Can you spot the bug?

When some_c_str is empty, len is 0. Therefore, i is compared with the unsigned version of -1, which is that huge positive number again. What chance does poor i have against such a giant? It will just keep chugging along, well beyond the length of my string.

As I see it, to avoid the problem we can either:

  1. Use an int variable and cast the return value of strlen to int. This feels a bit dirty, especially in C++ where you’d have to use static_cast<int>.
  2. Just keep using unsigned types for iteration, but be extra careful and use various hacks to avoid the problematic corner cases.

None of these options is ideal, so if you have a better idea, let me know.

Edit 12.06.2010: Thanks everyone for the excellent comments! It’s obvious creative ways exist to overcome this problem for unsigned types. Still, it remains a gotcha even seasoned programmers stumble upon from time to time. It’s not surprising that many C/C++ style guides recommend keeping unsigned types for bitfields only, using plain ints for everything else.

Related posts:

  1. c/c++ annoyance – unsigned iteration
  2. complying with -Wall -pedantic -ansi
  3. Faster XML iteration with ElementTree
  4. a cool algorithm for counting ones in a bitstring
  5. Initialization of structures and arrays in C++

32 Responses to “The perils of unsigned iteration in C/C++”

  1. andNo Gravatar Says:

    i use

    [const] char *end = some_c_str + strlen(some_c_str);
    for ([const] char *ptr = some_c_str; ptr != end; ptr++) {
      /* Do stuff with each char of some_c_str
          using *ptr
      */
    }
  2. Ben BassNo Gravatar Says:

    It really only makes sense for equal / not equal comparisons with zero for unsigned variables, which gives your second example a bad smell – perhaps compilers could include this as a warning…?

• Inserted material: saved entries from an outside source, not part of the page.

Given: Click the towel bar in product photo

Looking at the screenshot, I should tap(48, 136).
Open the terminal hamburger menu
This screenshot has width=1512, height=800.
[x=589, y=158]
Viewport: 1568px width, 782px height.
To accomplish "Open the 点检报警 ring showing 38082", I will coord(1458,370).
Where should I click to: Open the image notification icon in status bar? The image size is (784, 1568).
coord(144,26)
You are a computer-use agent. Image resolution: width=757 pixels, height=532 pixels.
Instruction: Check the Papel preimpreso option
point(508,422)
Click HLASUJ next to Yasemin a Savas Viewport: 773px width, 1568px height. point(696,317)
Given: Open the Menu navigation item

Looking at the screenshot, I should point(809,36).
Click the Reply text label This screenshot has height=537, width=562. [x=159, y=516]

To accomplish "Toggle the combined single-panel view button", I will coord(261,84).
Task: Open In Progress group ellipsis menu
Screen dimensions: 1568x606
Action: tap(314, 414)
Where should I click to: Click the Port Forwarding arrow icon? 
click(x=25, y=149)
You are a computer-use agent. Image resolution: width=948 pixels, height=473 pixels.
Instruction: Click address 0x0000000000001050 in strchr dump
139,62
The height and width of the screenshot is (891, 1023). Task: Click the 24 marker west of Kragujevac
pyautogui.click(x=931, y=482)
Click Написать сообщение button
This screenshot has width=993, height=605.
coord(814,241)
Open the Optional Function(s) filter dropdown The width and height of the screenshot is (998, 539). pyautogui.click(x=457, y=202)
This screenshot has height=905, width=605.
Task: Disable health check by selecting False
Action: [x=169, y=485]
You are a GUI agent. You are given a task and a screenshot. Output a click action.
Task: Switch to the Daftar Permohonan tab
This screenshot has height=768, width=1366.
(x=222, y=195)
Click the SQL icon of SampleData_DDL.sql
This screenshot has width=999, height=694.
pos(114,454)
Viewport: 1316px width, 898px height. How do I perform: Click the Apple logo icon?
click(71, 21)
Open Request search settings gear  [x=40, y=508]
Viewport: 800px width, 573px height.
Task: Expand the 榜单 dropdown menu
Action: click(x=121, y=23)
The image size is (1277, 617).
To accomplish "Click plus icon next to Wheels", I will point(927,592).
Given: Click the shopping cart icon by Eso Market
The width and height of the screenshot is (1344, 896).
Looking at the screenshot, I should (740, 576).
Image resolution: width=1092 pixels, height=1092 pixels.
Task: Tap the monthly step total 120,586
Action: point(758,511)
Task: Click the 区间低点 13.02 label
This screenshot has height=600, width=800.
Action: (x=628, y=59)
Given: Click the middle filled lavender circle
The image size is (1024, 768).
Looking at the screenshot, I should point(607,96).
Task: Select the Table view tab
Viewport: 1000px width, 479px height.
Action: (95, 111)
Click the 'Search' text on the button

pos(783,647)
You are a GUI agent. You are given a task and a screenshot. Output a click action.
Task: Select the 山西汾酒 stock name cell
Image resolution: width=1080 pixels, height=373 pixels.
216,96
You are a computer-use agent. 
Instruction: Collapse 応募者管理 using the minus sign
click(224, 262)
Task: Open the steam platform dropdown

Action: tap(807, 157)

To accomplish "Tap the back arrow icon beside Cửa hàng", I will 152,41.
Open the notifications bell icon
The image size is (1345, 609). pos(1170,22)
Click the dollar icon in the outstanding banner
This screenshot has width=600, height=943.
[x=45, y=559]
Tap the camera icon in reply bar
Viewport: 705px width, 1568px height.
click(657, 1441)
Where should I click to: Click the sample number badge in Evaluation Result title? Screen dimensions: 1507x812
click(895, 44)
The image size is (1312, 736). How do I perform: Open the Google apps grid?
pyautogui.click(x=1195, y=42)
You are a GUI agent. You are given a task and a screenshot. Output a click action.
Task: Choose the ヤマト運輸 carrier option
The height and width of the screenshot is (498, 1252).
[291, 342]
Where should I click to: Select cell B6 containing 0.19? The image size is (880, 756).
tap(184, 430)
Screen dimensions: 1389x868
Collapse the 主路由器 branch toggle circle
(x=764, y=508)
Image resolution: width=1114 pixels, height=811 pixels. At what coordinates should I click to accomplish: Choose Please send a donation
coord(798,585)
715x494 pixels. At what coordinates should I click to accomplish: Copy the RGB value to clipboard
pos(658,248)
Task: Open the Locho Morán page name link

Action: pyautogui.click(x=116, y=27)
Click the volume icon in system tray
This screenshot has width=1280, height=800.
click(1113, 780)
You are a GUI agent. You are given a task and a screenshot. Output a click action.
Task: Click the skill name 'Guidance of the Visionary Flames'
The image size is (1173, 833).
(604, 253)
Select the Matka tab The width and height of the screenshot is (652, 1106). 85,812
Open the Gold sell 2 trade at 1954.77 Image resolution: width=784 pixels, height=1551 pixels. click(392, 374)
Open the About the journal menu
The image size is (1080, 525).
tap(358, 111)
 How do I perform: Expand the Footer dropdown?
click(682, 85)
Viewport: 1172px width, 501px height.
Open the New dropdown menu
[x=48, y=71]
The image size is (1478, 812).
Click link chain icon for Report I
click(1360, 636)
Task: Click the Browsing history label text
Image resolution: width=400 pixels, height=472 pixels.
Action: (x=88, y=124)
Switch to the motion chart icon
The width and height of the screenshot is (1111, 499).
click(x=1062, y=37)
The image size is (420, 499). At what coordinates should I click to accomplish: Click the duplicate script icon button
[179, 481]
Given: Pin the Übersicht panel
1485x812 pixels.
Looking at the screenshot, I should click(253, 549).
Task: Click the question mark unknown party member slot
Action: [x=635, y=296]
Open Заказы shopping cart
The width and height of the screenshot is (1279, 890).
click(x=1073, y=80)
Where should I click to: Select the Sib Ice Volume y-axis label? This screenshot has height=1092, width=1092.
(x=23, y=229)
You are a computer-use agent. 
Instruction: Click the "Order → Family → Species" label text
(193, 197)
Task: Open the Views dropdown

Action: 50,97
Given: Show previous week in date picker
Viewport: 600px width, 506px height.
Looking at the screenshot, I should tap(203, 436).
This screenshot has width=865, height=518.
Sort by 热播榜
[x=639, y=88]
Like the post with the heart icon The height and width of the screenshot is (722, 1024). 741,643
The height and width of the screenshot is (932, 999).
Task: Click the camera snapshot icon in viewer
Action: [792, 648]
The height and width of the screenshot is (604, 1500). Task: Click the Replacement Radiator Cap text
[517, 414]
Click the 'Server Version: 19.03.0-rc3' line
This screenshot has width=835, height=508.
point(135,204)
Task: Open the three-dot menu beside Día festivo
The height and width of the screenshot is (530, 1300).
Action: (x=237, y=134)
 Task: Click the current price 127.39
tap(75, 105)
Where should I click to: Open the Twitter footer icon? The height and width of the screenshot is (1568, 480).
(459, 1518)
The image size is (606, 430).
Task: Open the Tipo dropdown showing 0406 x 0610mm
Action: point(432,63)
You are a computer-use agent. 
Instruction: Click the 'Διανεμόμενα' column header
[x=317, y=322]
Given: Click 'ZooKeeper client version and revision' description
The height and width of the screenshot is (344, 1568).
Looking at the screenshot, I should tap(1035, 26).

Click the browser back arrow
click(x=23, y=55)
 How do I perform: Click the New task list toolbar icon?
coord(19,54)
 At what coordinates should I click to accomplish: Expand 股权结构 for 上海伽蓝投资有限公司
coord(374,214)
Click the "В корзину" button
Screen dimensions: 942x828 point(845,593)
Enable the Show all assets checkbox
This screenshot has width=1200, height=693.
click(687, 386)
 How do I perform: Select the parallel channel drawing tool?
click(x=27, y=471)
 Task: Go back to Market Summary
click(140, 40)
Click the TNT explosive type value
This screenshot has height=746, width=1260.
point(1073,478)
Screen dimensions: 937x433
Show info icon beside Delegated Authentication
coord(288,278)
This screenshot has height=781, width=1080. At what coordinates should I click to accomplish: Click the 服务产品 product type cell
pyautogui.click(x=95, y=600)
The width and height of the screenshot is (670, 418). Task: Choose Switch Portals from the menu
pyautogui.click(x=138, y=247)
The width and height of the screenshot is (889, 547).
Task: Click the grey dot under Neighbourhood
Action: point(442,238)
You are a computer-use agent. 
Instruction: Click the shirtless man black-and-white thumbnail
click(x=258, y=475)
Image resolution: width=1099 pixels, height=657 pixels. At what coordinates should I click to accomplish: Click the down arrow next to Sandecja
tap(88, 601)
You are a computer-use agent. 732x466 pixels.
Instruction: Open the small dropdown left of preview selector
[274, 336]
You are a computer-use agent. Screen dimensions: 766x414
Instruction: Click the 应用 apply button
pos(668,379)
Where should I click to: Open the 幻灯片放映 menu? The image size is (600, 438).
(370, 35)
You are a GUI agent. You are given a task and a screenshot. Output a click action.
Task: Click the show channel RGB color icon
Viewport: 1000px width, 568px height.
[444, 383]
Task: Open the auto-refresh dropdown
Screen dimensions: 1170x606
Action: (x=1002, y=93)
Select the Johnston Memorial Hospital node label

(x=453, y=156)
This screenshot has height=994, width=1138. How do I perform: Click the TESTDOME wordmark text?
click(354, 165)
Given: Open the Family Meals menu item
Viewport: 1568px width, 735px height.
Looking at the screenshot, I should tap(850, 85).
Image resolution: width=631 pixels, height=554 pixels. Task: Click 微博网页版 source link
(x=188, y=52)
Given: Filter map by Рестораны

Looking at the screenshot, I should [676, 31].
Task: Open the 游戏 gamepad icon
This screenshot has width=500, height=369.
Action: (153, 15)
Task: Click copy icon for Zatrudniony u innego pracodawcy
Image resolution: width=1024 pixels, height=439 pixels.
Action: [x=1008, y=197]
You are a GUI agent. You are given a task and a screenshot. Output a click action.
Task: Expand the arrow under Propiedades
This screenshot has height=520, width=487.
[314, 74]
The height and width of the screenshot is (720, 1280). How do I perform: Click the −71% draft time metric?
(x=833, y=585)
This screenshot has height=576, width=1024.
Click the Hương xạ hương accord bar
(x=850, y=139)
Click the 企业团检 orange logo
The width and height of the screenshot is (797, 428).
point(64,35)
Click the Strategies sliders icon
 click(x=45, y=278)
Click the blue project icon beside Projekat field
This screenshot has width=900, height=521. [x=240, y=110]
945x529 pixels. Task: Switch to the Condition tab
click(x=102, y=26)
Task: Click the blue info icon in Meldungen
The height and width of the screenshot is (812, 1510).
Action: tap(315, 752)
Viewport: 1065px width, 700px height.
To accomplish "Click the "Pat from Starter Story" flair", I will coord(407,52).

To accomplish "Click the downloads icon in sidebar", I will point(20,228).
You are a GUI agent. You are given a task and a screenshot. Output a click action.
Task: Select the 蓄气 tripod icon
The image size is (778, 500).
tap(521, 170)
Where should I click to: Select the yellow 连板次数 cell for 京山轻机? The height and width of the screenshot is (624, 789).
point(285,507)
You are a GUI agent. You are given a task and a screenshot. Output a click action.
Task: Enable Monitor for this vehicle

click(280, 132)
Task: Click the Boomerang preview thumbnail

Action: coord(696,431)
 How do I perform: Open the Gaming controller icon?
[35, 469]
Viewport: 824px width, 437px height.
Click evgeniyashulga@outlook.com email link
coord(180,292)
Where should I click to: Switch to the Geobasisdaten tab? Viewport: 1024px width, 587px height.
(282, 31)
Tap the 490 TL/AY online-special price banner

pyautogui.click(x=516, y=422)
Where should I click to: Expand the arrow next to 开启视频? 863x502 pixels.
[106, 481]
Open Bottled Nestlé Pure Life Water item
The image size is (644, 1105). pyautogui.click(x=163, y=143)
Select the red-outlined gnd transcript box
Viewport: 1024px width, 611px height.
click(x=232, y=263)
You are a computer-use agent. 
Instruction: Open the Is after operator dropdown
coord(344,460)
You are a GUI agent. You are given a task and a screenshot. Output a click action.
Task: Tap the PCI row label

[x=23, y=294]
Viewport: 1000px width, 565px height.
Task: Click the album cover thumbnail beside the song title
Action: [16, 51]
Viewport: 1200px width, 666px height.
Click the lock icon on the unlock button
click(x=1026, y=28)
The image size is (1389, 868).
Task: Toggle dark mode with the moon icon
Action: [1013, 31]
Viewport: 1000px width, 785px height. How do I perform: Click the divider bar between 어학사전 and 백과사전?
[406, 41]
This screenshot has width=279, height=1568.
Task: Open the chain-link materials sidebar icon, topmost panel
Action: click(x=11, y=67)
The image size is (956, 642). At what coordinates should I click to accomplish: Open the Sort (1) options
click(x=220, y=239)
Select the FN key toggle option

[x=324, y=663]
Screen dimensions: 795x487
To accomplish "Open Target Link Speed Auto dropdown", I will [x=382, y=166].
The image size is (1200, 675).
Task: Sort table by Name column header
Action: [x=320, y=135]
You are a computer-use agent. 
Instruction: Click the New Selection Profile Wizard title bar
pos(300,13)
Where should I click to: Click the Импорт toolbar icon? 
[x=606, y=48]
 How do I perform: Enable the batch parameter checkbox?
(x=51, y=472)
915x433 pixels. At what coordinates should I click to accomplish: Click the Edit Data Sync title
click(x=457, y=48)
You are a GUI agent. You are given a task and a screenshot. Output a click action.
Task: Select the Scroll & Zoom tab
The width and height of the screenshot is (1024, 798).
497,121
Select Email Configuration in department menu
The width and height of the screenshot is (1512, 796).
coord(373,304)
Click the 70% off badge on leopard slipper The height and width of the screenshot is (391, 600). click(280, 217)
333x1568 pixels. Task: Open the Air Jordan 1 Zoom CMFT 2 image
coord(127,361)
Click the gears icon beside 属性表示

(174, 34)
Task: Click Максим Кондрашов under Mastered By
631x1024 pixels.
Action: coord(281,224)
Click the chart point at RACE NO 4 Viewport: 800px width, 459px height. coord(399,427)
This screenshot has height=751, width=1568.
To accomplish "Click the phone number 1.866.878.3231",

    In general of course this is what C++’s STL iterators and algorithms are for… but beside that (and for C code), I’d probably tend to use pointer equality comparison rather than indexing into an array, and avoid the index altogether (this is effectively what the relevant STL algorithms do anyway);

    char* ptr;
    for (ptr = some_c_str; ptr != some_c_str+len; ptr++) {
    /* do stuff with *ptr */
    }

    maybe this is a bit of a hack, but I think often introducing an index variable at all causes problems (personally I hate C arrays, but probably more people hate pointers…)

  3. Thomas GuestNo Gravatar Says:

    The usual form for iterating backwards would be:

    size_t const len = strlen(some_c_str);
    size_t i = len;
    while (i-- != 0) {
      /* Do stuff with each char of some_c_str, backwards */
    }

    In the second case, when you want to process some_c_str[i] and some_c_str[i+1], you need to check that makes sense before entering the loop, so check the length of the string first.

  4. Mr.TNo Gravatar Says:

    size_t len = strlen(some_c_str);
    // warning: correct code follows
    for (size_t i = len; i–;) {
    /* Do stuff with each char of some_c_str, backwards
    */
    }
    // i not longer accessible outside the for loop ;)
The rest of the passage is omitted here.